To choose an appropriate filter size to pass to TwoPaCo to build the compacted dBG, we make use the the hyper-log-log implementation of ntCard. Because we use this as a library instead of an executable, and to avoid an external dependency to simply call one function, we bundle a modified version of that code with pufferfish and also include it in the external
directory.
We are also dependent on SeqLib and hence all the libraries that it is dependent on such as bz2
, lzma
, and z
for mapping part. So it is required to install these libraries on the system.
However, we also have the selected libraries from seqlib that we use bundled with pufferfish repo, so the installation should work without any difficulties.
Core Operations
Building a pufferfish index
To build a pufferfish index, you can use the index
command. It is used like so:
pufferfish index -r <fasta_file_to_index> -o <pufferfish index directory>
There are also optional parameters including -k
(setting the kmer size -- default:31)
, -s
(the ability to build a sparser and smaller index), -p
(control the number of threads used during construction), and -f
(to provide an explicit filter size for TwoPaCo dBG construction).
Aligning via Puffaligner
To align a set of paired-end reads to the reference one can use the following command:
pufferfish align -i <pufferfish_index> -1 <readfile1> -2 <readfile2> -o <outputfile>
The input read files can be compressed or uncompressed fastq
files
Puffaligner can generate different types of output including SAM format.
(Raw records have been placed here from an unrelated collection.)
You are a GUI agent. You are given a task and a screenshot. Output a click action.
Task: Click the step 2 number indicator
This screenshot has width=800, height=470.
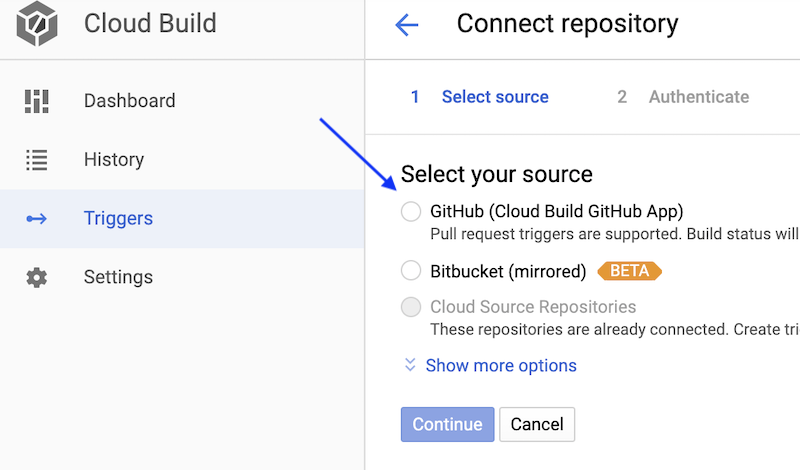pyautogui.click(x=622, y=97)
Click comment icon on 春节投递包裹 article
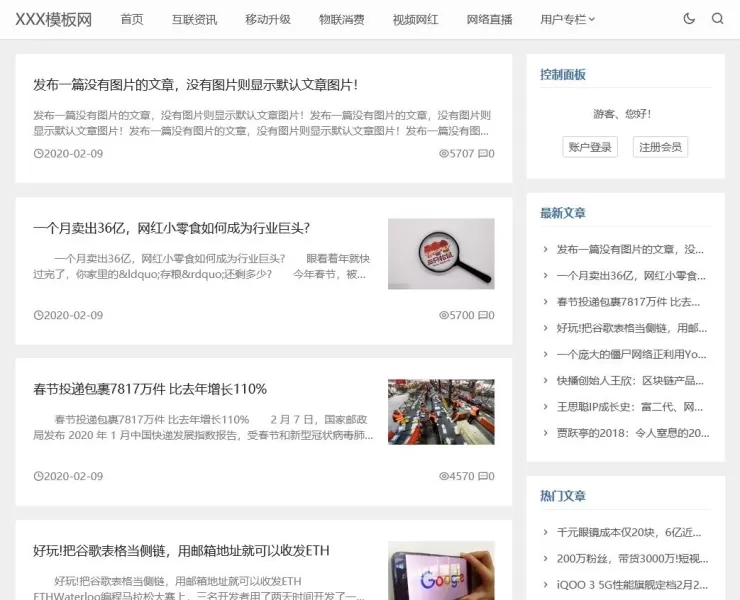 point(482,477)
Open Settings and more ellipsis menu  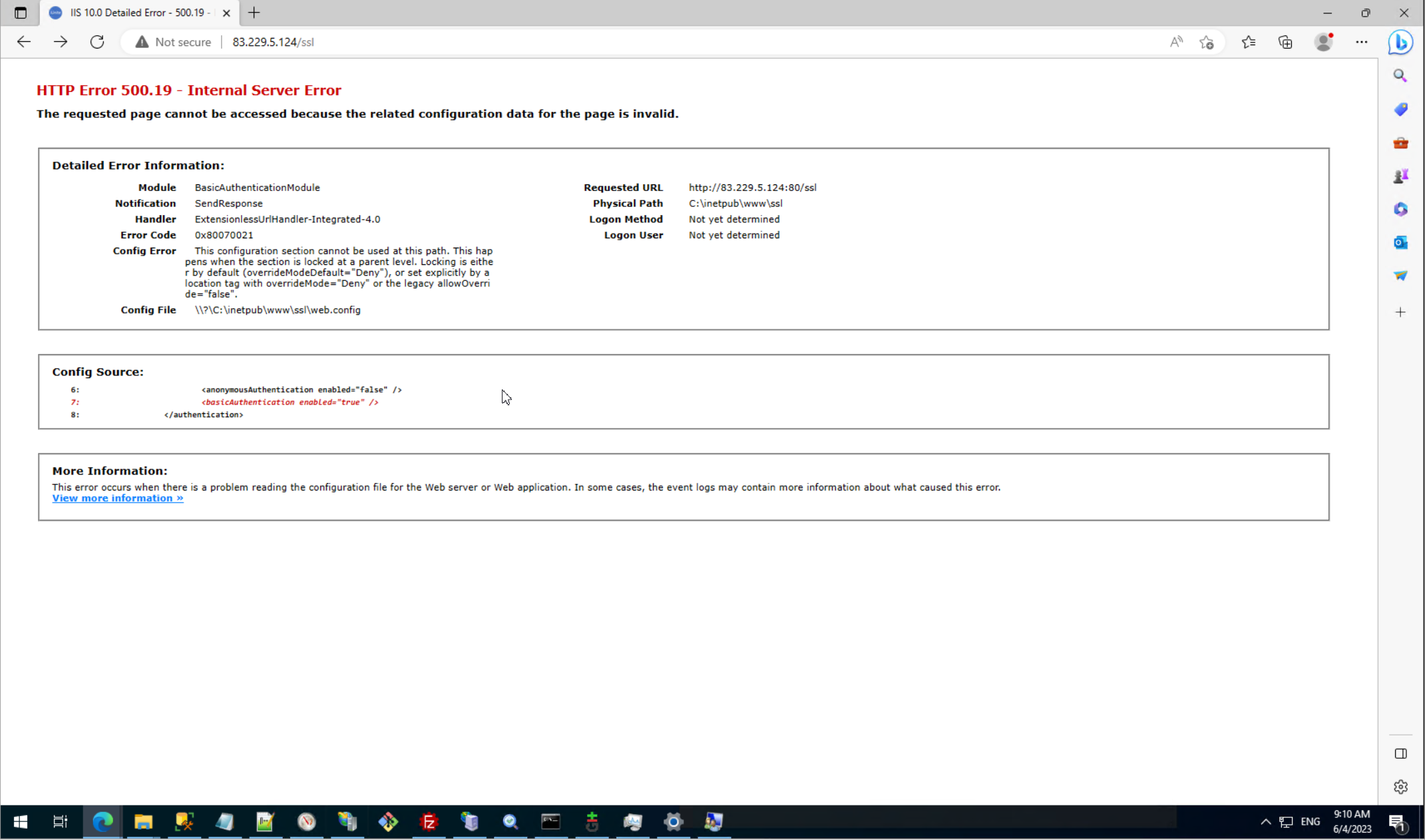[x=1362, y=42]
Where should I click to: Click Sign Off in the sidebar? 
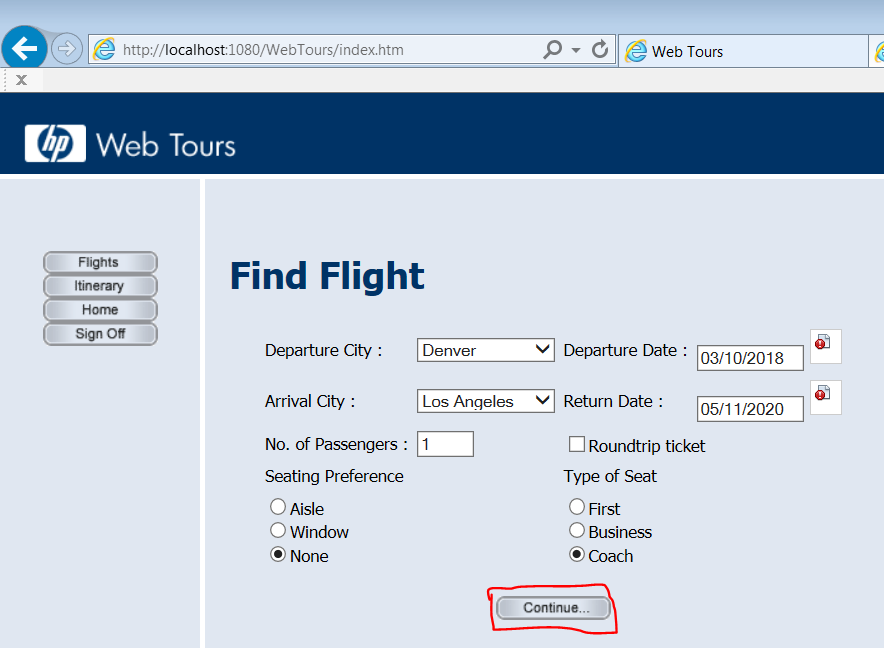pos(100,333)
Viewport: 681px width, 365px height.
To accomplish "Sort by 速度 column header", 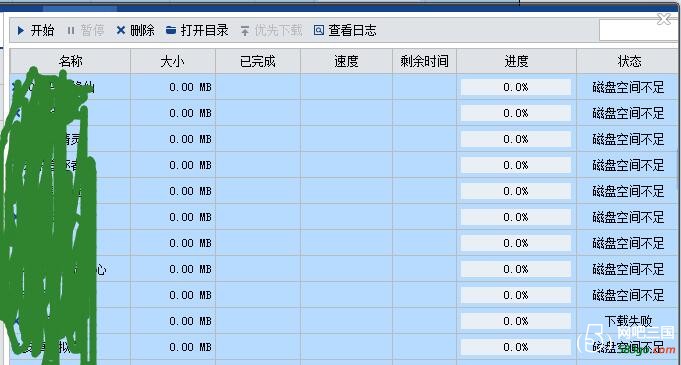I will pos(346,61).
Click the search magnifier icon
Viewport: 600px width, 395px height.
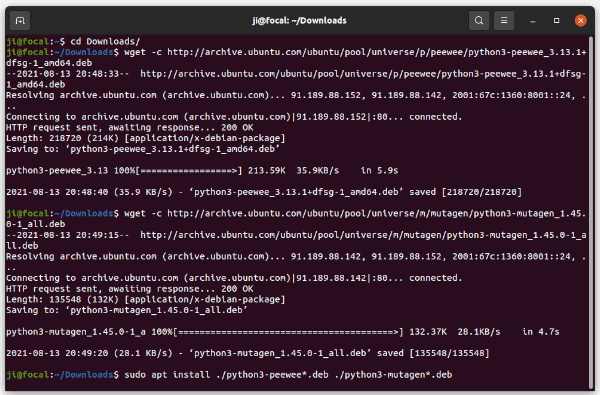[x=479, y=21]
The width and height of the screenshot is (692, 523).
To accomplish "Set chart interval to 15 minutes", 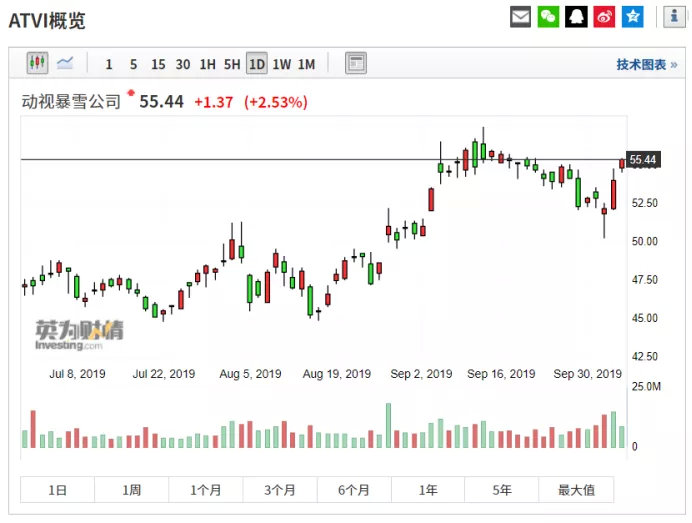I will click(x=158, y=65).
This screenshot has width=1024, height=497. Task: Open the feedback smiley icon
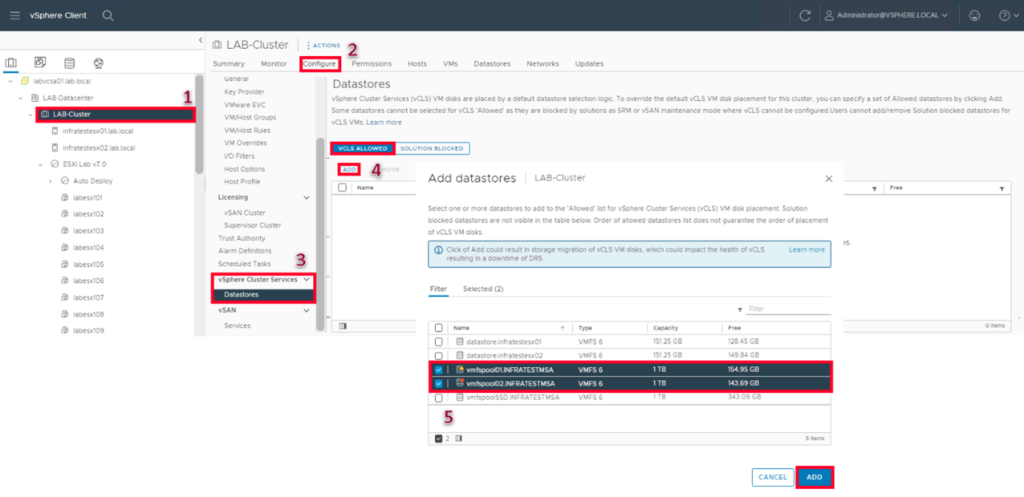point(974,15)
There is also an efficient binary format, which we call pam that can be generated using the option -p
.
There are a variety of optional choices for changing the default thresholds for allowing more alignments, higher or lower scored alignments, only the best, or only one best alignment, orphans, discordants etc.
Pufferfish is now the main (and only) index used in Salmon when it is run in mapping-based mode (i.e. with selective-alignment).